[STATED GOAL A]: Using the Cassandra Gava profile, mark each statement yes or no and quote the words that decide it. (i) Gava appeared in 21 films between 1979 and 1998. (ii) In Taxi, Gava played O'Malley. (iii) Gava played Jane Larry in an East West Players production.
[STATED GOAL B]: According to the Cassandra Gava profile, how is she credited in the liner notes of the album Spitfire?
[STATED GOAL C]: Name every character Gava played that the Cassandra Gava profile identifies by a proper name.

- Born: Cassandra Gaviola
- Occupation: Actress
- Years active: 1963–present

= Cassandra Gava =

American actress and producer

Cassandra Gava (Cassandra Gaviola) is an American actress and producer. Gava is best known for her performance as the witch in the 1982 film Conan the Barbarian, and as the slave woman Alessa in High Road to China. She appeared in 21 films between 1979 and 1998. She also appears on the cover of the 1976 Jefferson Starship album Spitfire, and is credited as "dragon princess" in the liner notes. Gava appeared in the television series Trapper John, M.D. as O'Malley in 1980 and in Taxi as Desiree in the 1981 episode "Vienna Waits".

== Theater ==
In the 1970s for theater as well in films in the 1980s, Gava was billed in the credits as Cassandra Gaviola. In 1973, she was Coda in the one-act play Coda in the 1973 production which was produced by East West Players. In the following year, she was the character Jane Larry, the future wife of the main character, in the East West Players production of In the Jungle of the Cities by Bertolt Brecht.

[DATA EXCERPT]:

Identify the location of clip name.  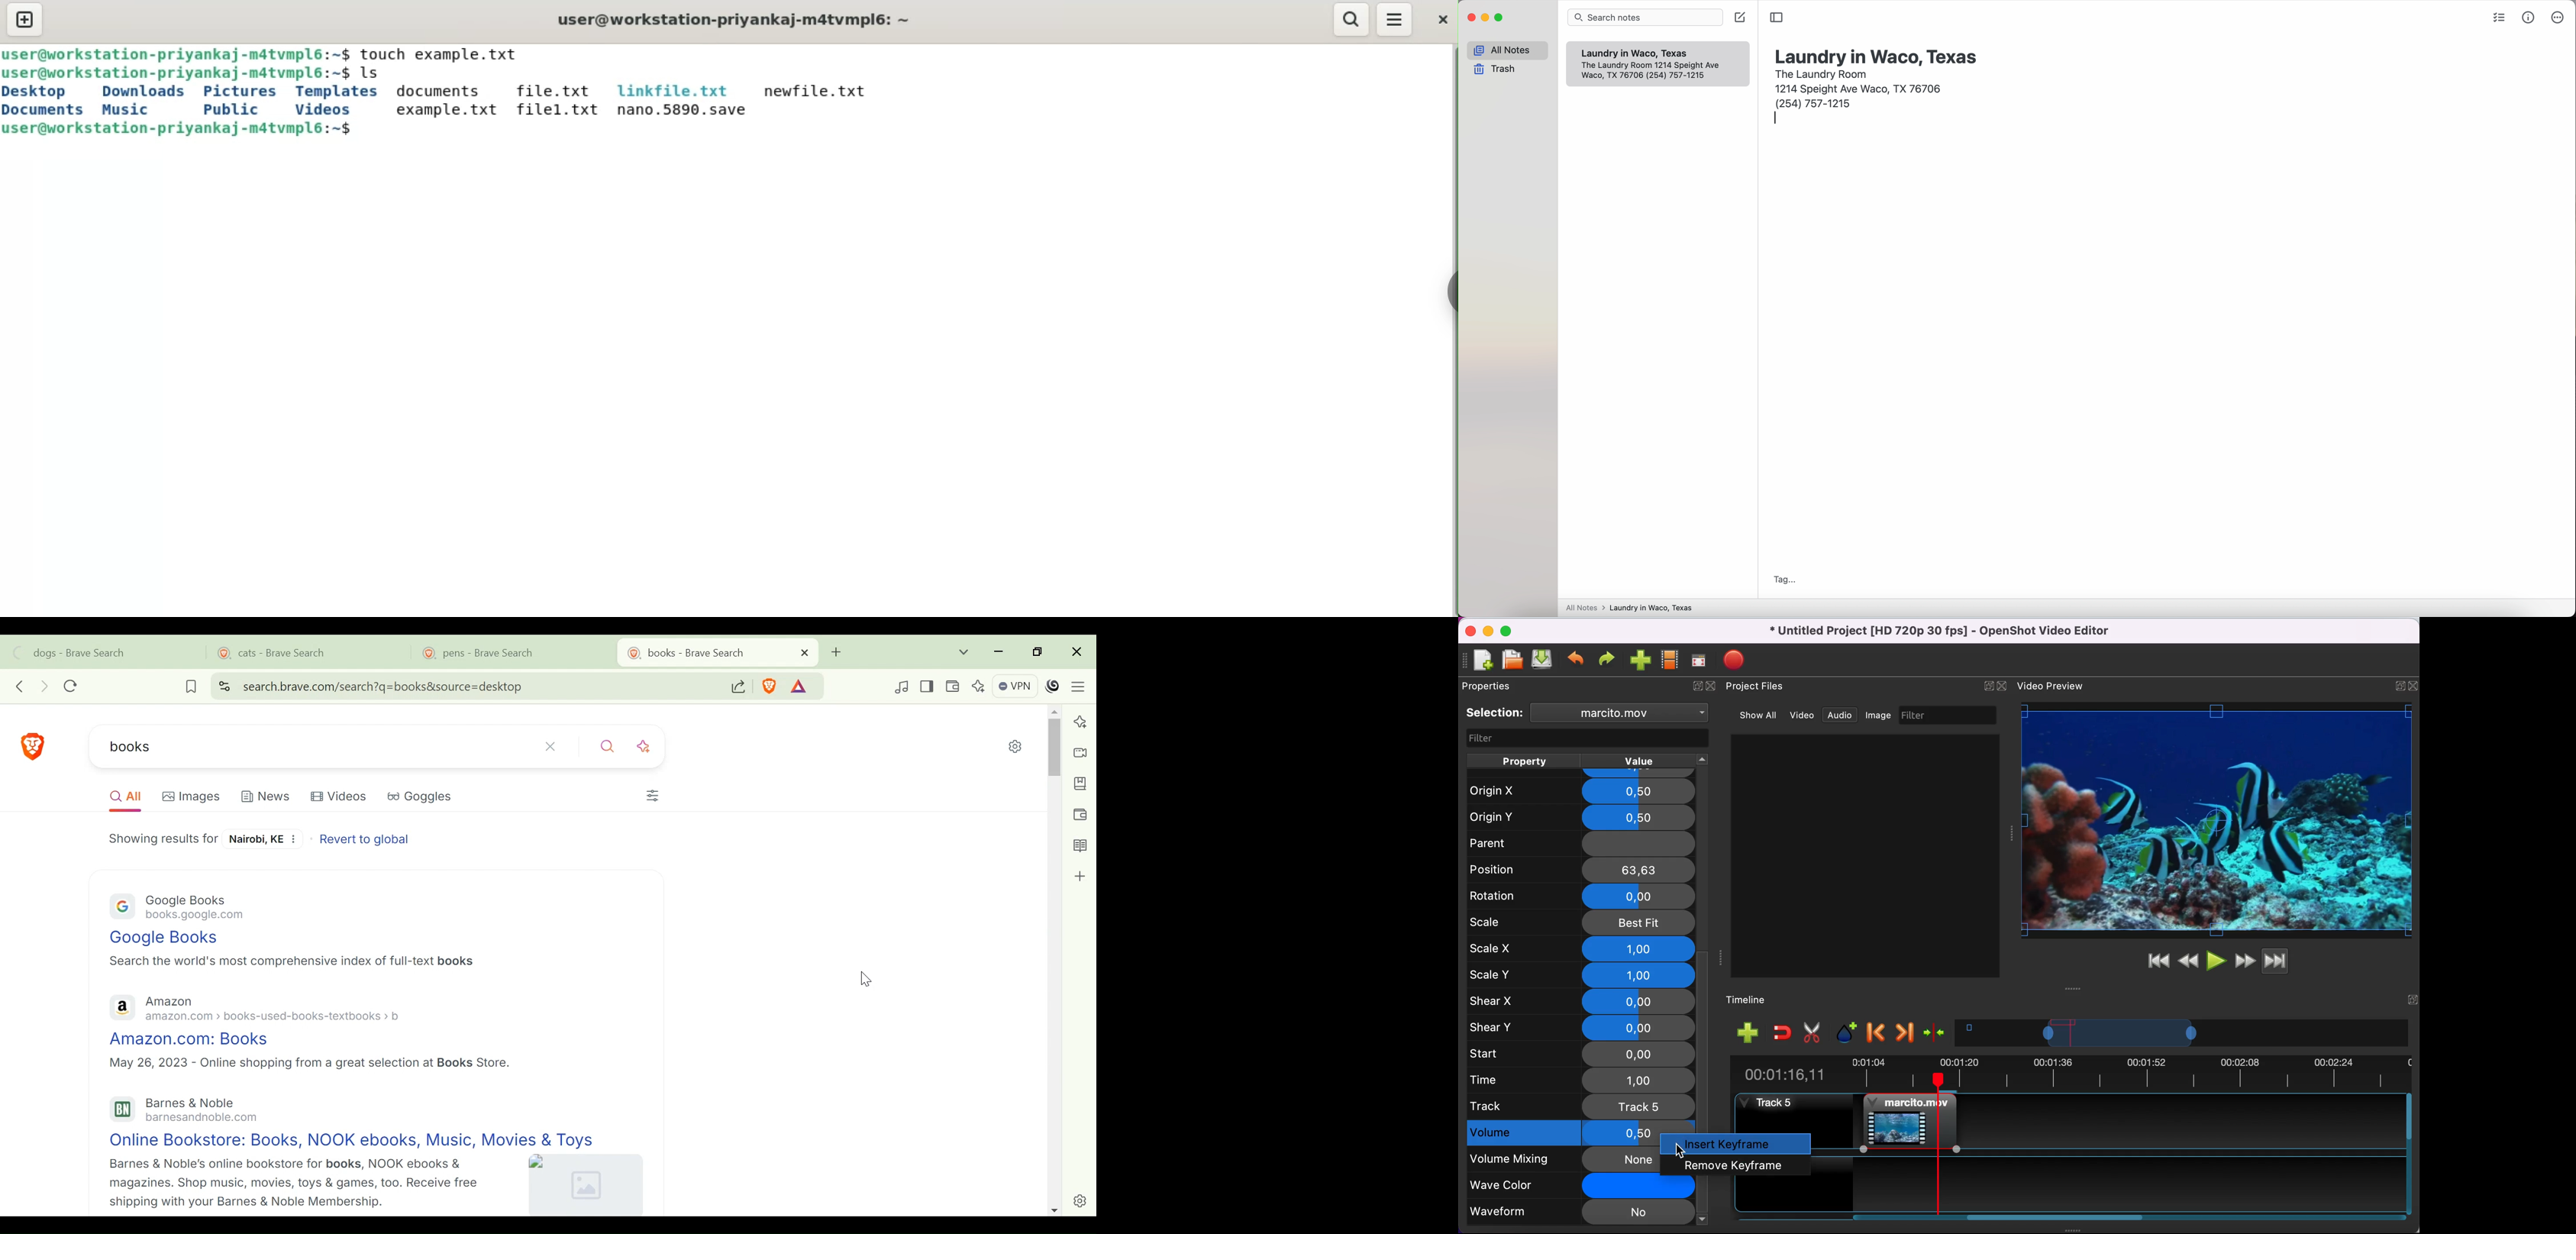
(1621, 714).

[REPLY A]:
(i) Yes: "She appeared in 21 films between 1979 and 1998."
(ii) No: "in Taxi as Desiree in the 1981 episode "Vienna Waits"."
(iii) Yes: "she was the character Jane Larry, the future wife of the main character, in the East West Players production of In the Jungle of the Cities by Bertolt Brecht."

[REPLY B]: She is credited as "dragon princess."

[REPLY C]: Alessa, O'Malley, Desiree, Coda, Jane Larry